Although it shouldn't have been a surprise, I read with dismay of the Co-op's bleak alternatives. While it's amazing when anything in this world lasts as long as 75 years, the Co-op's financial failure is distressing because it seems to have come about because of one bad decision—to expand and to lock into a long-term lease. In other words, it was utterly unnecessary. I've also been disappointed that someone would run for a board position, win it, and then figure out that they didn't have enough time for it.
I've followed the disparaging comments made by a vocal (or verbal) few in the Herald, including those written by people willing to call their neighbors "stupid" for shopping at the Co-op. Call me "stupid" all you like; I prefer the Co-op to any chain store that I have been in. If my preferences make me "stupid," so be it.
The comments and attitudes are unfortunate because the Co-op provides an alternative to the abundant chains, which not everyone loves. As an example, a friend in Ann Arbor, her daughter, and I went to Whole Foods to pick up a special order. She and her teenage daughter found the experience so miserable, and similar experiences at other chains likewise, that they agreed to find a way to do as much of their shopping at their local co-operative—a tiny store, more the size of a convenience store—so they could avoid the chain stores like Whole Foods and Kroger altogether.
Then there's my friend who lives in the south suburbs, within walking distance of Jewel and driving distance of numerous stores. He loves the Co-op and wants to stop there nearly every time he is in Hyde Park. If we're pressed for time, I have to drag him out.

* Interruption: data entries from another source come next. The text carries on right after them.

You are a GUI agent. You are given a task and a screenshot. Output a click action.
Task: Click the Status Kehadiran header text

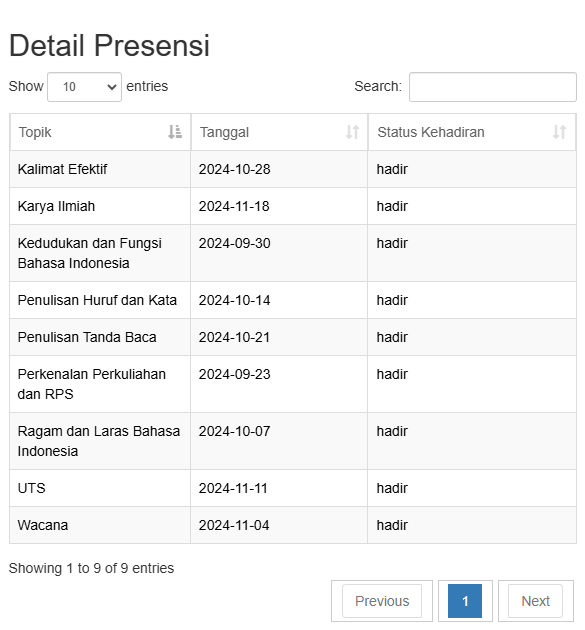[x=431, y=132]
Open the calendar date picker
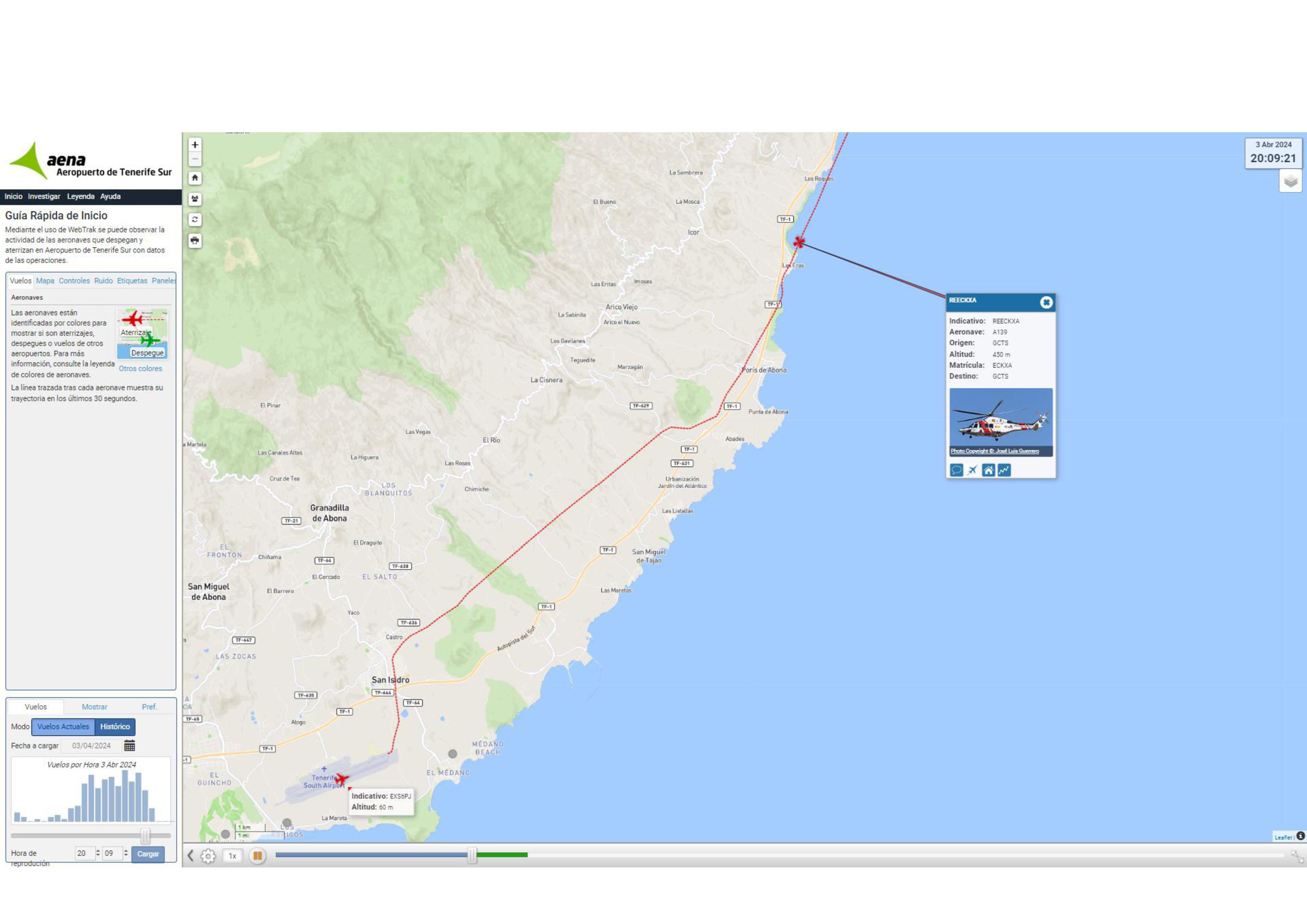This screenshot has height=924, width=1307. coord(129,745)
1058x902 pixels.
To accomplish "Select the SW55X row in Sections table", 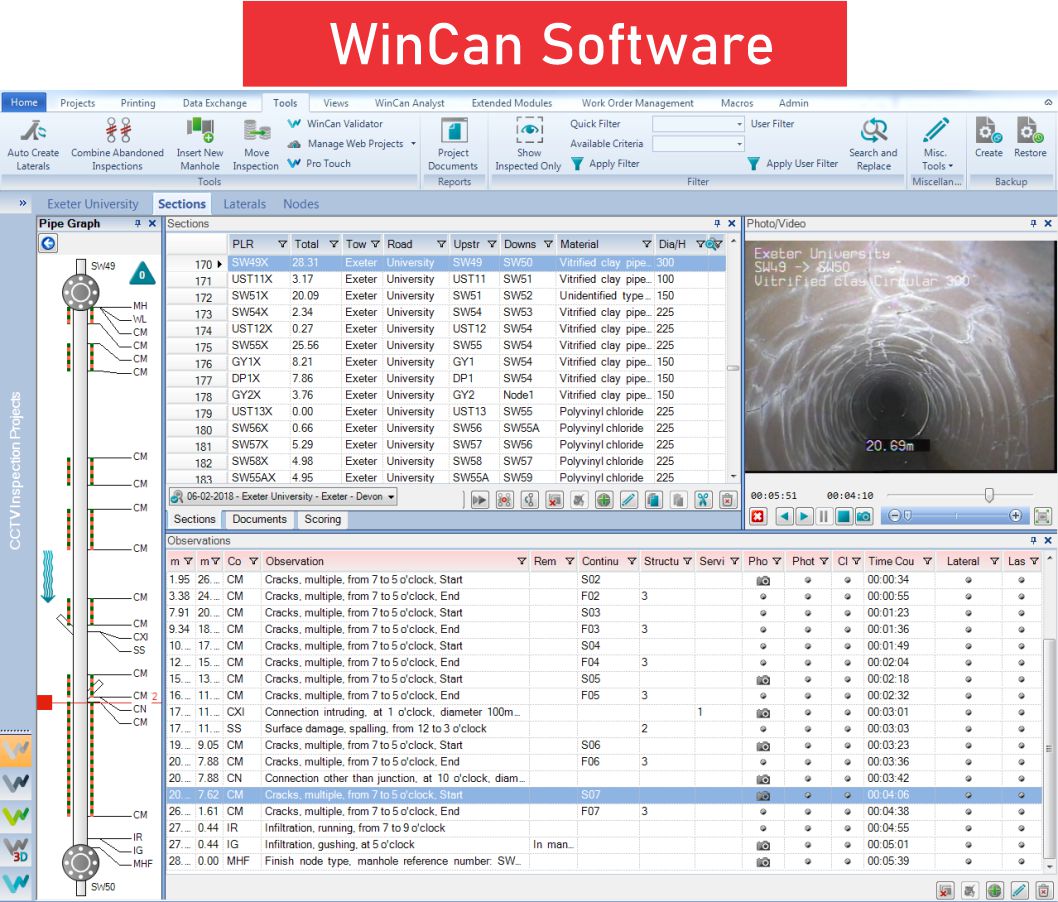I will (x=250, y=345).
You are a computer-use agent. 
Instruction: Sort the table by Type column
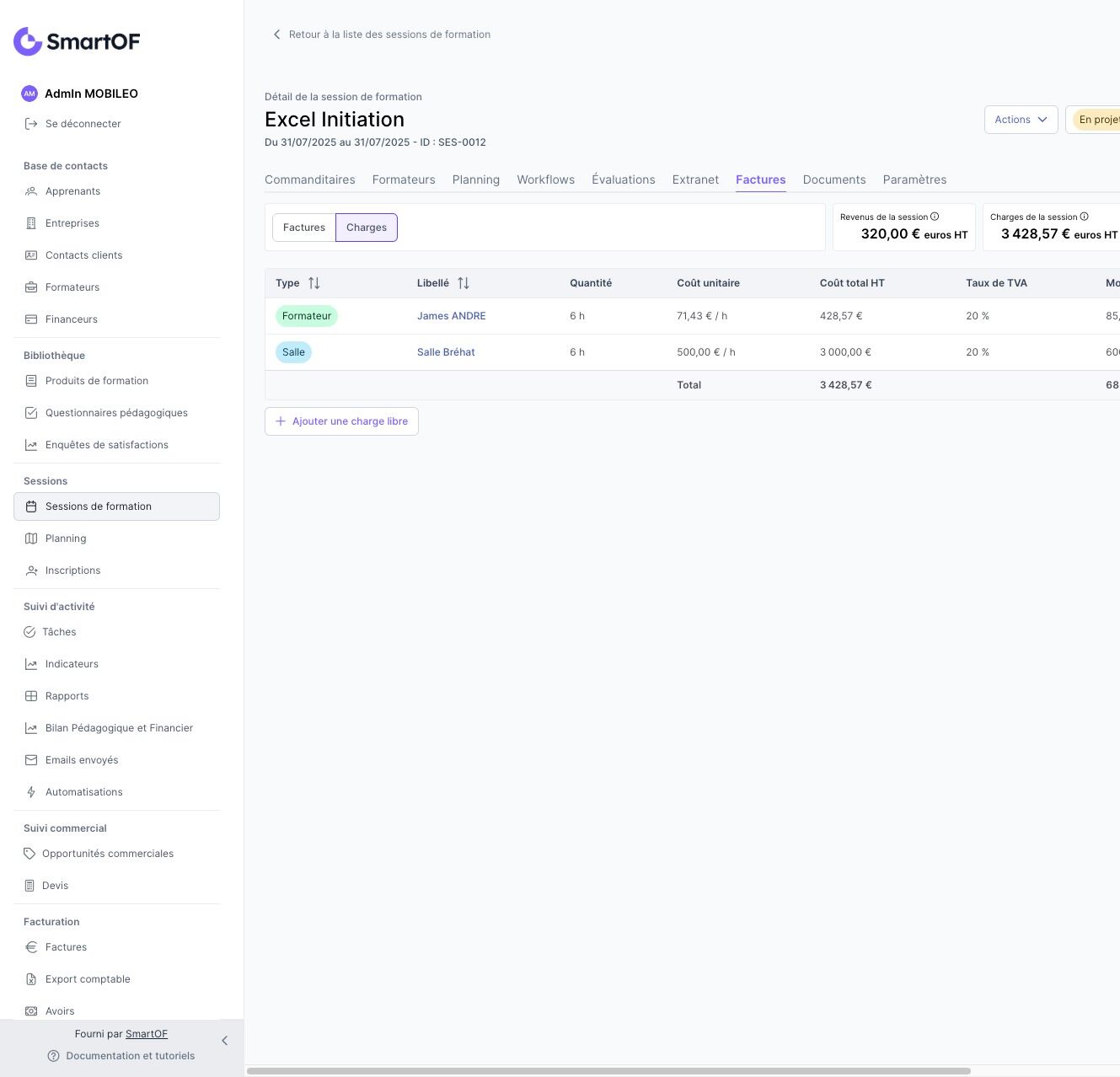[x=313, y=283]
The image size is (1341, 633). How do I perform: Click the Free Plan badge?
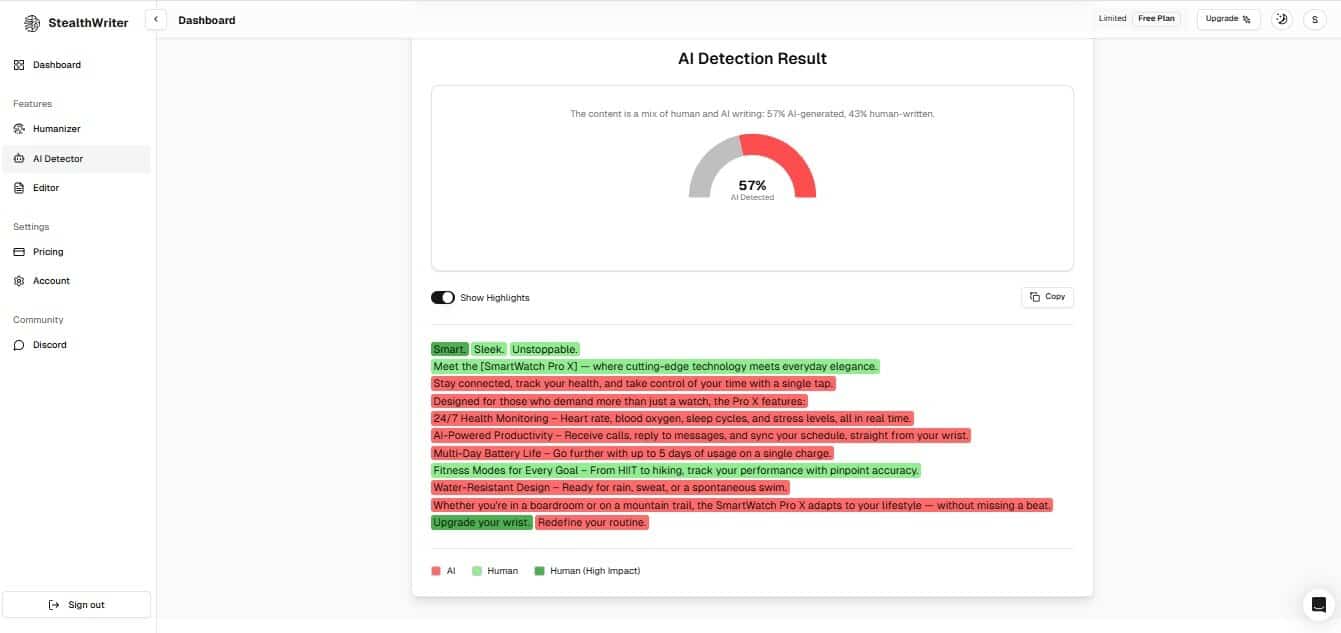[1156, 17]
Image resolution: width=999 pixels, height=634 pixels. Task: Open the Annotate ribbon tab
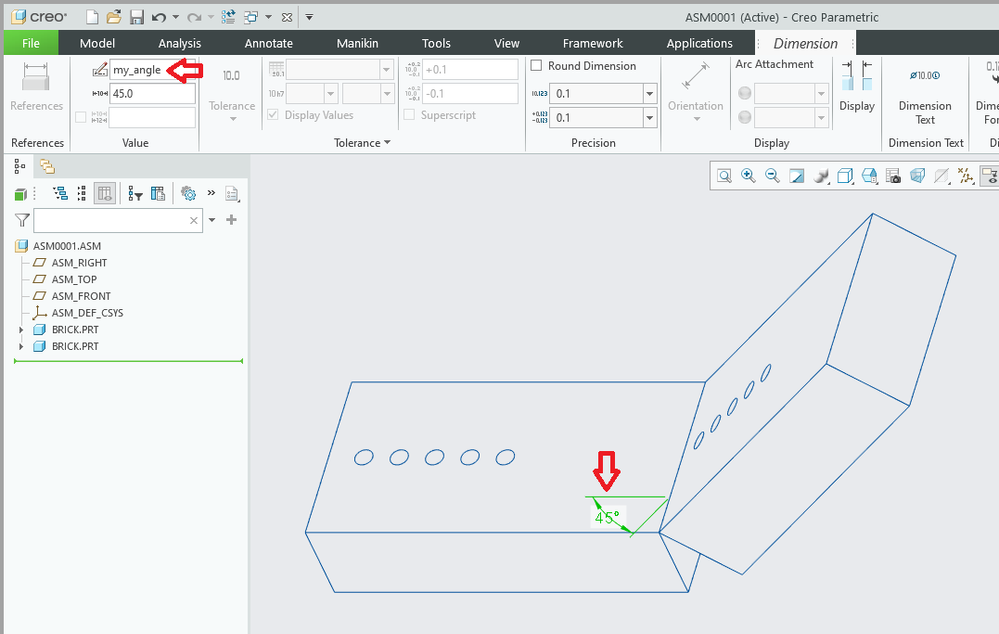269,43
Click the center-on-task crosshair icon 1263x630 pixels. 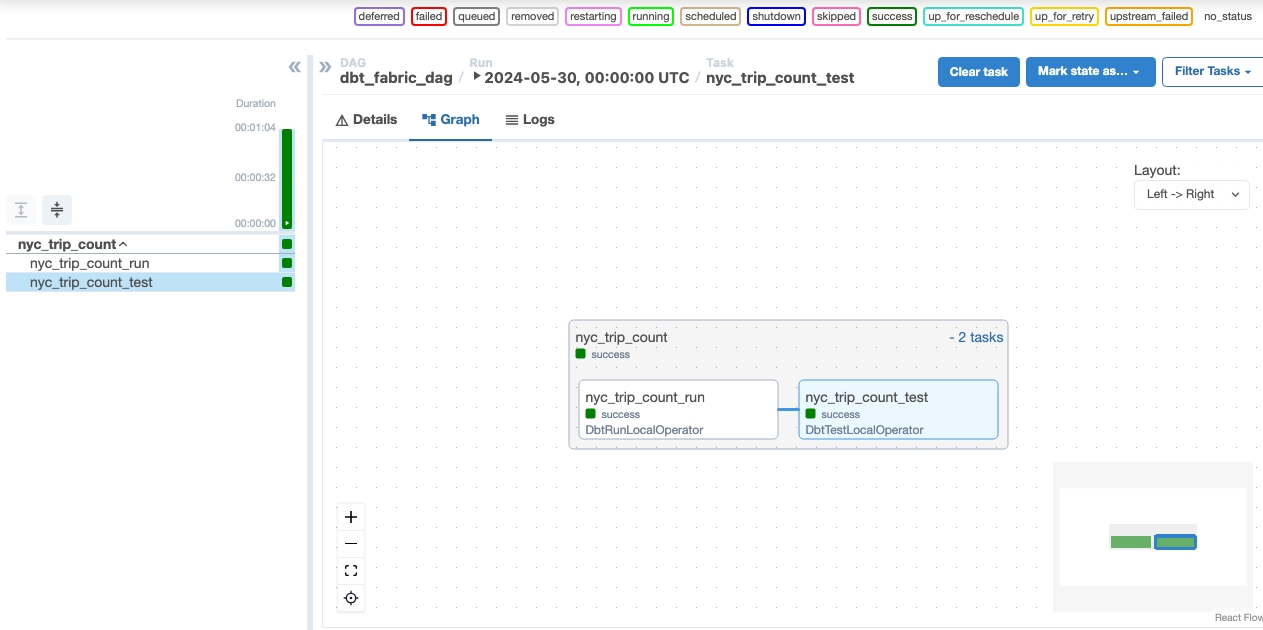[351, 599]
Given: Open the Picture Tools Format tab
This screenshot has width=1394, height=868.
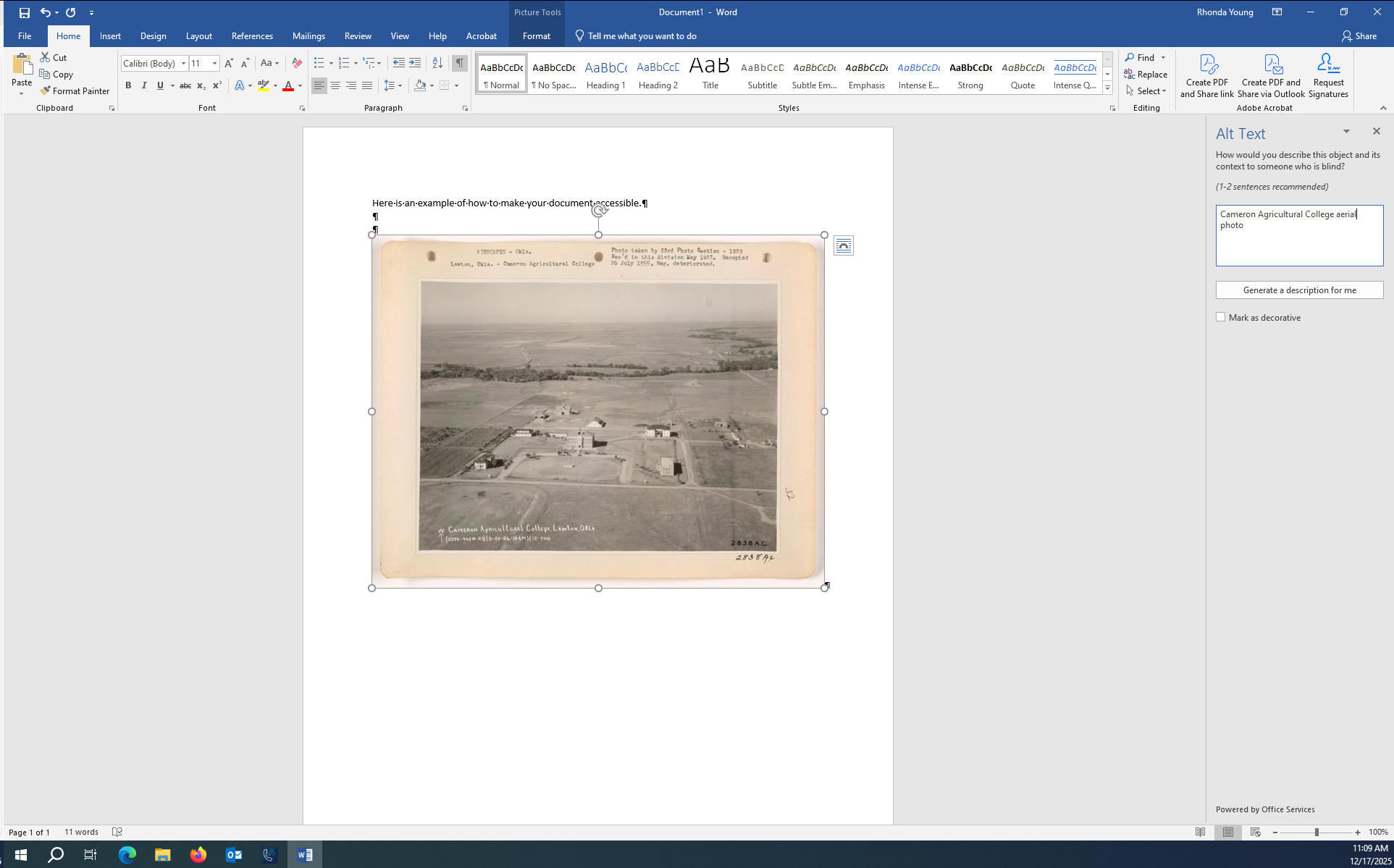Looking at the screenshot, I should [x=536, y=35].
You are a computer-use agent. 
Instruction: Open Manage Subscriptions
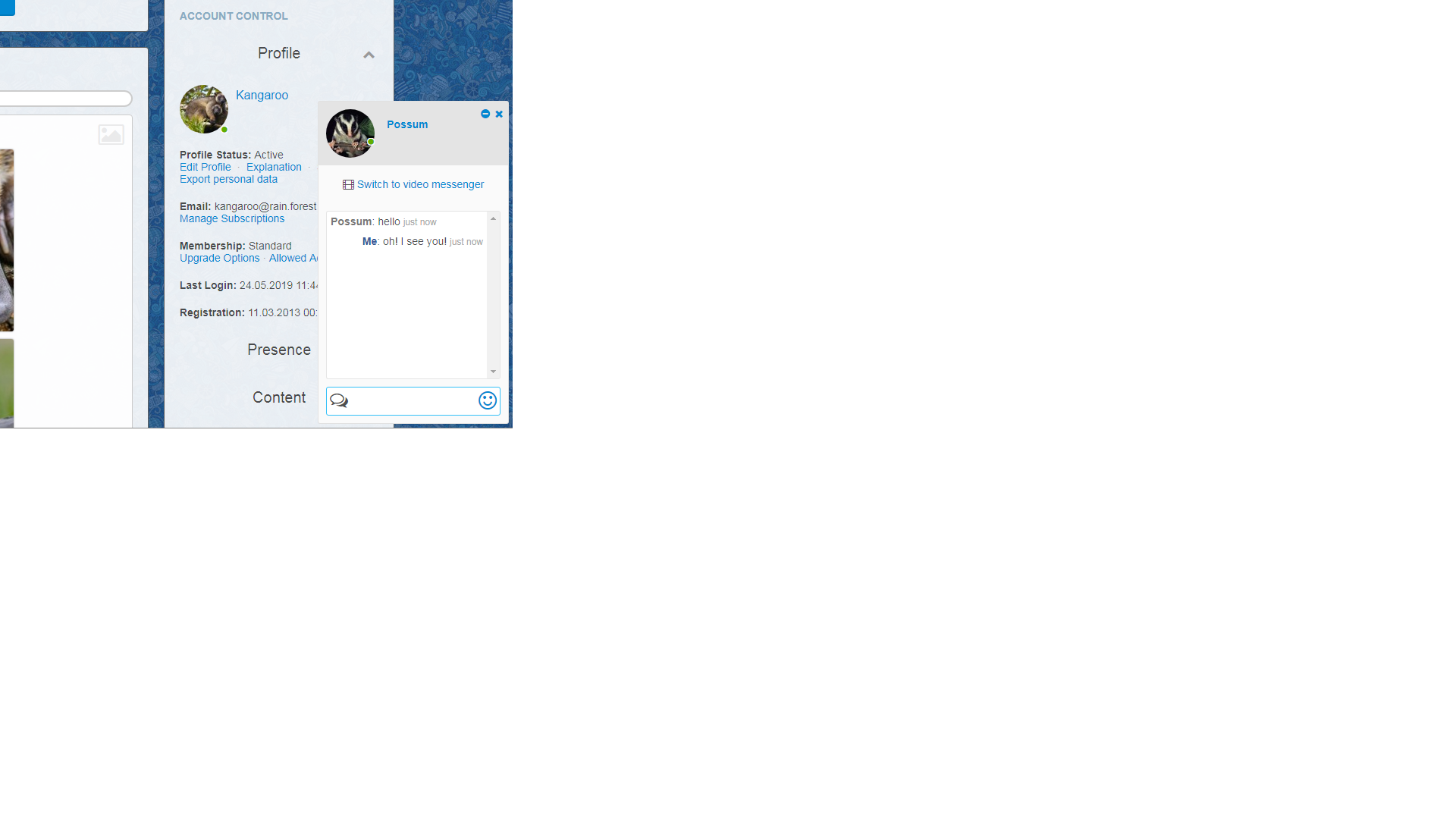pyautogui.click(x=232, y=219)
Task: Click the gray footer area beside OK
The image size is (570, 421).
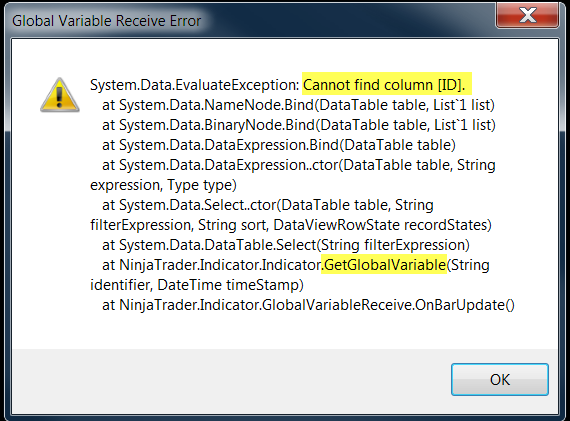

Then there are the people I overheard one day, who apparently were in the area for wedding. Some were hanging around Bonjour when they were joined by a couple who told them, "There's a grocery store back there. It's really good, a little like Whole Foods but different. You should see it."
It's also disturbing how eager the university is to get rid of the Co-op and to bring in a chain. The university clearly has a poor understanding of why college towns like Ann Arbor are so charming and popular with parents and students alike—the small boutiques, the unique stores, and the standalone cafes like Cafe Verde and Sweetwater Cafe are all part of the effect. Even with its diverse student body, the university seems to want to suburbanize Hyde Park, with Borders, Starbucks, Hollywood, and other suburban comforts on every corner. Now they want a chain grocery store, because apparently a local co-operative just isn't mass market enough.
Under normal circumstances, I'm not so sure the Co-op's time would have come. There have been tremendous improvements in the past several years, and now it seems it's all for nothing for those of us who are "stupid" enough to keep up our memberships and to prefer shopping there and for the employees, too.
All good things must come to an end, but such an end affecting so many people, including the "stupid" like me—it's unfortunate and sad, moreso because it was avoidable.